Your reply should consist solely of the lines from the one containing "pMAX US row" through the end of the data, restated word for word.

_Given records_:

▬▬▬▬▬▬▬▬▬▬

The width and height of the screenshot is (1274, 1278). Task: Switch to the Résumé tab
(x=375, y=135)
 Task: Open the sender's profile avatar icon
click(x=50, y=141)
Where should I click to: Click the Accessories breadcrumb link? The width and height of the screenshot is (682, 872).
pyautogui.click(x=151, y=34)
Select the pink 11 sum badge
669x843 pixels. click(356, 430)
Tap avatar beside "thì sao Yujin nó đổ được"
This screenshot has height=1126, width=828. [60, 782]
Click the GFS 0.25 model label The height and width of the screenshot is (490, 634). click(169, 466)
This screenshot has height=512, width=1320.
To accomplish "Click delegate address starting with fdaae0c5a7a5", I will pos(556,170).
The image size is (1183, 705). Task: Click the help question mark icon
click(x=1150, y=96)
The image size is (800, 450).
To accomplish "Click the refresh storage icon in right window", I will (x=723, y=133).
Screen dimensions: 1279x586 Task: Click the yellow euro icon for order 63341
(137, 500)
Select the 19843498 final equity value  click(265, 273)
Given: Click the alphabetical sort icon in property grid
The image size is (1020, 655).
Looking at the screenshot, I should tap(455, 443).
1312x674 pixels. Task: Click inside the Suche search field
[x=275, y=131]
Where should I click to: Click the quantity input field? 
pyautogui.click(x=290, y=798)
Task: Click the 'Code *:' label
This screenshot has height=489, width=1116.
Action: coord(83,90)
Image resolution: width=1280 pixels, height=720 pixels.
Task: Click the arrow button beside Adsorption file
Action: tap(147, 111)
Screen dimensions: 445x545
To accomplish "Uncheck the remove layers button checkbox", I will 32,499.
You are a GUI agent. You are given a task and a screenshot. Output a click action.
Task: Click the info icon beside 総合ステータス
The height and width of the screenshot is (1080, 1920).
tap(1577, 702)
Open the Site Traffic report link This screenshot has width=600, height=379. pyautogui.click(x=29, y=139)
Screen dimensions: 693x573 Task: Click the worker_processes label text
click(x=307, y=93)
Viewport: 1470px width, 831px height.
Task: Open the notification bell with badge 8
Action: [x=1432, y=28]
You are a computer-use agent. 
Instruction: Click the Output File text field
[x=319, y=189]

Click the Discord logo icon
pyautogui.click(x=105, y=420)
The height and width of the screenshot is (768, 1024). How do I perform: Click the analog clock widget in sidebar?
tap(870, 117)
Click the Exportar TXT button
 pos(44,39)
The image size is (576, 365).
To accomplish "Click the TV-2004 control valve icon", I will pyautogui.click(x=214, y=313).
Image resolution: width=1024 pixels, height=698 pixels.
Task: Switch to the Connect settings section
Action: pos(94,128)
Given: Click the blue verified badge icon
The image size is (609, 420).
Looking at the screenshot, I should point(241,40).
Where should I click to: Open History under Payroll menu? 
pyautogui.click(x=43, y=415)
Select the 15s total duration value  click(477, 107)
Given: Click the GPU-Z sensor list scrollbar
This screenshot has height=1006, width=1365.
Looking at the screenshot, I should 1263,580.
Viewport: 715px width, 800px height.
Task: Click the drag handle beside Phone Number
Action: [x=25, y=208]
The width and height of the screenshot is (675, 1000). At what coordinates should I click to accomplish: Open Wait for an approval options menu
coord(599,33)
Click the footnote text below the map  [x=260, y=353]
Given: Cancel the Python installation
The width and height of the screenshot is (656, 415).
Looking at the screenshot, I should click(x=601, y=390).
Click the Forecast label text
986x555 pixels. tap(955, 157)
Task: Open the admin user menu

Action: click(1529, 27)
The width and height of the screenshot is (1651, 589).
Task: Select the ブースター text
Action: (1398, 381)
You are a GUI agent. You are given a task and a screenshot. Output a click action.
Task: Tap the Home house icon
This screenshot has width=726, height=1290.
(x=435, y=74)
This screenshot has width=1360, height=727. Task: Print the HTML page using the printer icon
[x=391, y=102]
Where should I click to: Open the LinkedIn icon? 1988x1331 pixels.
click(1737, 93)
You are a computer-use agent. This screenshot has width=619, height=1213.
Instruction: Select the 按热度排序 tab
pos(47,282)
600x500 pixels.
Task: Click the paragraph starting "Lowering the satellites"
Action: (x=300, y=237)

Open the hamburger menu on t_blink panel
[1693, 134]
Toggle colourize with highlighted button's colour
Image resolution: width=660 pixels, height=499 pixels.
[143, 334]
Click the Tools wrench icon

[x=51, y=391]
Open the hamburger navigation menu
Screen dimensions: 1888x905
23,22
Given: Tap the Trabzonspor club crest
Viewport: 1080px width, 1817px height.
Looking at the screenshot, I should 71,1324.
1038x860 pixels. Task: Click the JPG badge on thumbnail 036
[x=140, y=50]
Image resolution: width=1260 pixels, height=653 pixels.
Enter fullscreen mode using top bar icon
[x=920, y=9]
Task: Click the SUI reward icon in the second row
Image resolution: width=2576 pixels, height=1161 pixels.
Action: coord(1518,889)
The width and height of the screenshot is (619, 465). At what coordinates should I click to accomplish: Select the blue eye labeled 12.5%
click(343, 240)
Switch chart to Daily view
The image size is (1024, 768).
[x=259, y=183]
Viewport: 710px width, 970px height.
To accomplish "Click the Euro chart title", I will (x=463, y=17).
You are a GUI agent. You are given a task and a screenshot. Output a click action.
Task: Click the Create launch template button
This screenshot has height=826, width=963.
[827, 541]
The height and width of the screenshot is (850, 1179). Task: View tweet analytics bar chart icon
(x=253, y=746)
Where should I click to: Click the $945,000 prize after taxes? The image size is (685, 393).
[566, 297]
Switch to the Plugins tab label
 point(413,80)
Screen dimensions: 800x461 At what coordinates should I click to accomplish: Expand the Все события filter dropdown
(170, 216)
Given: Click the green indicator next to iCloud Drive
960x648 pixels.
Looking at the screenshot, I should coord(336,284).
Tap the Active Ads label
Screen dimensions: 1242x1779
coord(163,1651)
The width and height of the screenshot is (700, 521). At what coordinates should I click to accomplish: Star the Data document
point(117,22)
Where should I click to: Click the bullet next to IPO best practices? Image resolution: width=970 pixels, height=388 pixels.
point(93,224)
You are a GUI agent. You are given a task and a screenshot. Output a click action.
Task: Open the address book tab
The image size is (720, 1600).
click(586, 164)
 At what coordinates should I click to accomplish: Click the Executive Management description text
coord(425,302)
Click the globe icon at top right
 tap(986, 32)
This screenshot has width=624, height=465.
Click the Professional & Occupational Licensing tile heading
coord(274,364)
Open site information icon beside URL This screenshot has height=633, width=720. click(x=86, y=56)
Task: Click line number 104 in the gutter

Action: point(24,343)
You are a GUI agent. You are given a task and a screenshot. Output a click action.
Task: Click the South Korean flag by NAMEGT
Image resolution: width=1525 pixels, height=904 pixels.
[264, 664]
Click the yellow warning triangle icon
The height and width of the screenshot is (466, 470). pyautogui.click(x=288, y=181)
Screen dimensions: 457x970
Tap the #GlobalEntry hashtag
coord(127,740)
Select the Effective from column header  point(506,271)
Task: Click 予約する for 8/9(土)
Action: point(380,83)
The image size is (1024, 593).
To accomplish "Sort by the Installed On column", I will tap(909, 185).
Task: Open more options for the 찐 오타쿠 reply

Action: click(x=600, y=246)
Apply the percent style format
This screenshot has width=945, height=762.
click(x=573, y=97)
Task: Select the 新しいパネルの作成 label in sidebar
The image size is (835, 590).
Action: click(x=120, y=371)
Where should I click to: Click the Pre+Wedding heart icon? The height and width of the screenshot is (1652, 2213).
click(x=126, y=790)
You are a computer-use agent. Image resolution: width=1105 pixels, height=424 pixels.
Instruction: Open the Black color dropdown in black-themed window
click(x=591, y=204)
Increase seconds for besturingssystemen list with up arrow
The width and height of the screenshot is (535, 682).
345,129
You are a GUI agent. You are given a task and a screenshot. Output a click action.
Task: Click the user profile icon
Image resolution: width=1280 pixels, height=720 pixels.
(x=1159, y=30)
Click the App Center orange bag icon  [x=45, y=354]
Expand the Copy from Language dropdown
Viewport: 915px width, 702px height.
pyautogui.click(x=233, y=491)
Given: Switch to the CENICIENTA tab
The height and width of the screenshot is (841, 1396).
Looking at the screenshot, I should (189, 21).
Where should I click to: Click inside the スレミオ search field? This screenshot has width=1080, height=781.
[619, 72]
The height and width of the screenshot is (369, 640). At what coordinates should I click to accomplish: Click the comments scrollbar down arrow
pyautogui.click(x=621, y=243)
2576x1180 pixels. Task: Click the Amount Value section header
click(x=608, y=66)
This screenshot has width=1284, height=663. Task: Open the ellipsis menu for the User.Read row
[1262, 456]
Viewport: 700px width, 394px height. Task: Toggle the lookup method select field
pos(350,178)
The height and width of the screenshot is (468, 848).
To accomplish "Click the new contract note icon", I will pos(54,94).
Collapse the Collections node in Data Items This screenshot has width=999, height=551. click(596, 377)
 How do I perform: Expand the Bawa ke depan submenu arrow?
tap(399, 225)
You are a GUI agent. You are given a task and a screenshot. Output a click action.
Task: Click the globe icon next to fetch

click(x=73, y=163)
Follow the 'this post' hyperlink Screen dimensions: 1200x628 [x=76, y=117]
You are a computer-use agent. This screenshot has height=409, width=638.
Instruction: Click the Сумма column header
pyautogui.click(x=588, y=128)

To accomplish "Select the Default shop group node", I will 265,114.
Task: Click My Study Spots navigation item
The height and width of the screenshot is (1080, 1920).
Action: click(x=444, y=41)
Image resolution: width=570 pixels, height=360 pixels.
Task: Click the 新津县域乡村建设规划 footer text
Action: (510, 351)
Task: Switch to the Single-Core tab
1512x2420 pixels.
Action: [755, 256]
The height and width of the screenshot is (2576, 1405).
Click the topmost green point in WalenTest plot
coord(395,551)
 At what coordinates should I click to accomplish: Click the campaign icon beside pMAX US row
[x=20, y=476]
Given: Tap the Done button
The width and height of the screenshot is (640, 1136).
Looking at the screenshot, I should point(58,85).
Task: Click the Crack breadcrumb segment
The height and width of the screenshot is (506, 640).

▬▬▬▬▬▬▬▬▬▬

_Solution_:
 At what coordinates should I click to accomplish: Click the campaign icon beside pMAX US row
[x=20, y=476]
Given: Tap the Done button
The width and height of the screenshot is (640, 1136).
Looking at the screenshot, I should point(58,85).
Task: Click the Crack breadcrumb segment
The height and width of the screenshot is (506, 640).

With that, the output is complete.